╭─ RECORDS SUPPLIED

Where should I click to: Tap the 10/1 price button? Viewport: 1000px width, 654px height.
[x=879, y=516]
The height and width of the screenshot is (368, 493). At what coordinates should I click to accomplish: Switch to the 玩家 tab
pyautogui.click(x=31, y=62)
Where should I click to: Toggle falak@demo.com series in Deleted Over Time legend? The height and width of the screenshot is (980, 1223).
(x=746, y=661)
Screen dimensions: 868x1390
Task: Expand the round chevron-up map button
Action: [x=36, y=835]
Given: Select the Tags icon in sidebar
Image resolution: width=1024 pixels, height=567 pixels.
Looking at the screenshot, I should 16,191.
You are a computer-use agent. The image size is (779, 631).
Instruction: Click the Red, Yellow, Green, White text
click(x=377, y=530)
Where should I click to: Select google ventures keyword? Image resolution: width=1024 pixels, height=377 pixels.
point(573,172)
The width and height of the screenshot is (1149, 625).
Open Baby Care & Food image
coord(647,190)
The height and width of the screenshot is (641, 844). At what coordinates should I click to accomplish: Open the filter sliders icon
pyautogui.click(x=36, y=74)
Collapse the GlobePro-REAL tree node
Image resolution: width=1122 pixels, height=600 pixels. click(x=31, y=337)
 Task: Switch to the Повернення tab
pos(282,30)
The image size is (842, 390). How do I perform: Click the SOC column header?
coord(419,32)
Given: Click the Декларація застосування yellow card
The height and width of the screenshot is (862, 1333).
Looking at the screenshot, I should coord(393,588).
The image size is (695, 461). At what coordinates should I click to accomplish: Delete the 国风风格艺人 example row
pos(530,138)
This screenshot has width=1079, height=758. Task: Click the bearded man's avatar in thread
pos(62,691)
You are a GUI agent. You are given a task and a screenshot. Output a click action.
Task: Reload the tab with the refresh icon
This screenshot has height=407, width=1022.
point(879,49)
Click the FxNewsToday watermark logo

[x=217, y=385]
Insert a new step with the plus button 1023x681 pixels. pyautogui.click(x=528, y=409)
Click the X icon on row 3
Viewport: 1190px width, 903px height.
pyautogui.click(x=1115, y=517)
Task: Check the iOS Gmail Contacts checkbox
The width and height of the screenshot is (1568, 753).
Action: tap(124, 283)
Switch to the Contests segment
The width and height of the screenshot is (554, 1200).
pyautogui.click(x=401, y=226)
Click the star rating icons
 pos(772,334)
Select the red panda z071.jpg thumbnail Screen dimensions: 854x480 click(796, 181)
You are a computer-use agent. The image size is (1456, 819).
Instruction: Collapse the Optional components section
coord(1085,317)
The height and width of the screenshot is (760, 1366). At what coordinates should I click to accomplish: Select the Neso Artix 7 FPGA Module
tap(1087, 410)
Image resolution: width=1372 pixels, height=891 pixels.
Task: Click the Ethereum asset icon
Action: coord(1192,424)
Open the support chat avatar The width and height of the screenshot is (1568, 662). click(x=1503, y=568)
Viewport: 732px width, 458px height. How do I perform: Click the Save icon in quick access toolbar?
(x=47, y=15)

╰─

• WORK REQUEST: Output each record precisely as given.

• SOLUTION:
Where should I click to: Tap the 10/1 price button? Viewport: 1000px width, 654px height.
[x=879, y=516]
The height and width of the screenshot is (368, 493). At what coordinates should I click to accomplish: Switch to the 玩家 tab
pyautogui.click(x=31, y=62)
Where should I click to: Toggle falak@demo.com series in Deleted Over Time legend? The height and width of the screenshot is (980, 1223).
(x=746, y=661)
Screen dimensions: 868x1390
Task: Expand the round chevron-up map button
Action: [x=36, y=835]
Given: Select the Tags icon in sidebar
Image resolution: width=1024 pixels, height=567 pixels.
Looking at the screenshot, I should 16,191.
You are a computer-use agent. The image size is (779, 631).
Instruction: Click the Red, Yellow, Green, White text
click(x=377, y=530)
Where should I click to: Select google ventures keyword? Image resolution: width=1024 pixels, height=377 pixels.
point(573,172)
The width and height of the screenshot is (1149, 625).
Open Baby Care & Food image
coord(647,190)
The height and width of the screenshot is (641, 844). At what coordinates should I click to accomplish: Open the filter sliders icon
pyautogui.click(x=36, y=74)
Collapse the GlobePro-REAL tree node
Image resolution: width=1122 pixels, height=600 pixels. click(x=31, y=337)
 Task: Switch to the Повернення tab
pos(282,30)
The image size is (842, 390). How do I perform: Click the SOC column header?
coord(419,32)
Given: Click the Декларація застосування yellow card
The height and width of the screenshot is (862, 1333).
Looking at the screenshot, I should coord(393,588).
The image size is (695, 461). At what coordinates should I click to accomplish: Delete the 国风风格艺人 example row
pos(530,138)
This screenshot has width=1079, height=758. Task: Click the bearded man's avatar in thread
pos(62,691)
You are a GUI agent. You are given a task and a screenshot. Output a click action.
Task: Reload the tab with the refresh icon
This screenshot has height=407, width=1022.
point(879,49)
Click the FxNewsToday watermark logo

[x=217, y=385]
Insert a new step with the plus button 1023x681 pixels. pyautogui.click(x=528, y=409)
Click the X icon on row 3
Viewport: 1190px width, 903px height.
pyautogui.click(x=1115, y=517)
Task: Check the iOS Gmail Contacts checkbox
The width and height of the screenshot is (1568, 753).
Action: tap(124, 283)
Switch to the Contests segment
The width and height of the screenshot is (554, 1200).
pyautogui.click(x=401, y=226)
Click the star rating icons
 pos(772,334)
Select the red panda z071.jpg thumbnail Screen dimensions: 854x480 click(796, 181)
You are a computer-use agent. The image size is (1456, 819).
Instruction: Collapse the Optional components section
coord(1085,317)
The height and width of the screenshot is (760, 1366). At what coordinates should I click to accomplish: Select the Neso Artix 7 FPGA Module
tap(1087, 410)
Image resolution: width=1372 pixels, height=891 pixels.
Task: Click the Ethereum asset icon
Action: coord(1192,424)
Open the support chat avatar The width and height of the screenshot is (1568, 662). click(x=1503, y=568)
Viewport: 732px width, 458px height. How do I perform: Click the Save icon in quick access toolbar?
(x=47, y=15)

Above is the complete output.